━━━━━ Passage provided

Your surname only has one letter, and Google Scholar omits you from citations from your own works because of it. You will never get the credit you deserve because Google has decided that they do not care about you, and you will never know why.
That is, until now.
Google Scholar has a bug that omits researchers with single letter surnames from their own works, meaning that when someone clicks the "Cite" button for a research paper, they are left off of the list completely.
I reported this issue to Google's Abuse VRP on January 21, 2026. The case was closed roughly twelve hours later with a boilerplate "not a security vulnerability" reply pointing me to an outdated Google Scholar general help page - which funny enough was also broken.
After multiple follow-ups asking for reconsideration or a referral to the right internal team, I realized I was ghosted and the report was never re-opened. So here's the report, in public this time.

━━━━━━━━━━
━━━━━ Recorded data

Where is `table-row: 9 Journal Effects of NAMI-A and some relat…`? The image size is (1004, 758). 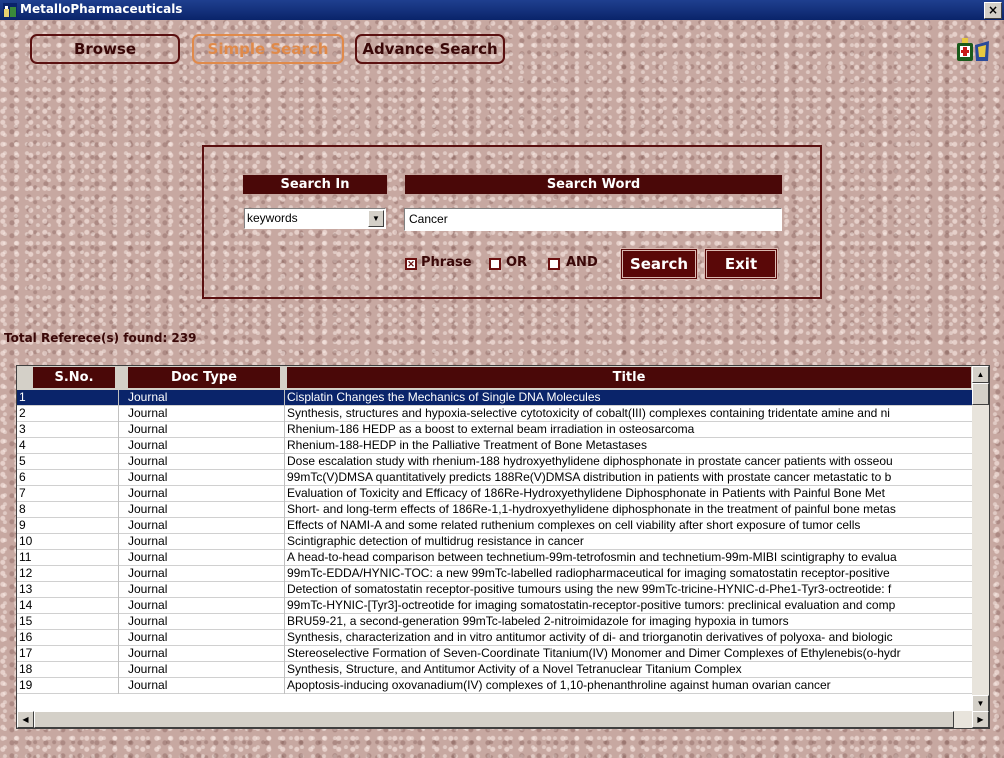 table-row: 9 Journal Effects of NAMI-A and some relat… is located at coordinates (495, 526).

━━━━━━━━━━

**What to work on:**
(A) In the Google Scholar passage, condense the paragraph beginning "I reported this issue to Google's Abuse VRP" into a shorter version that keeps its main facts.
(B) According to the Google Scholar passage, what happens to researchers with single-letter surnames when someone clicks the "Cite" button for one of their papers?
(C) Reproduce word for word the stretch of the Google Scholar passage from "I reported this" through "public this time.".
Answer from the Google Scholar passage alone, not from the listing.

**Outputs in order:**
(A) I reported the issue to Google's Abuse VRP on January 21, 2026. About twelve hours later it was closed with a boilerplate "not a security vulnerability" reply that linked to an outdated Google Scholar help page, which was also broken.

(B) They are left off the list completely.

(C)
I reported this issue to Google's Abuse VRP on January 21, 2026. The case was closed roughly twelve hours later with a boilerplate "not a security vulnerability" reply pointing me to an outdated Google Scholar general help page - which funny enough was also broken.
After multiple follow-ups asking for reconsideration or a referral to the right internal team, I realized I was ghosted and the report was never re-opened. So here's the report, in public this time.